- [WHAT YOU NEED TO DO] Find how many lines in the data below include the word "each", then write only that number.

- [SOURCE MATERIAL]

◆ ◆ ◆ ◆ ◆ ◆ ◆

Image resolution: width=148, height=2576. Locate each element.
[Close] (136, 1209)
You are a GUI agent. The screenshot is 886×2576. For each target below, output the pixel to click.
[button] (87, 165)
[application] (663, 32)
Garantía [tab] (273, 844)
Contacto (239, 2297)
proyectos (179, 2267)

◆ ◆ ◆ ◆ ◆ ◆ ◆

- [ANSWER BOX] 2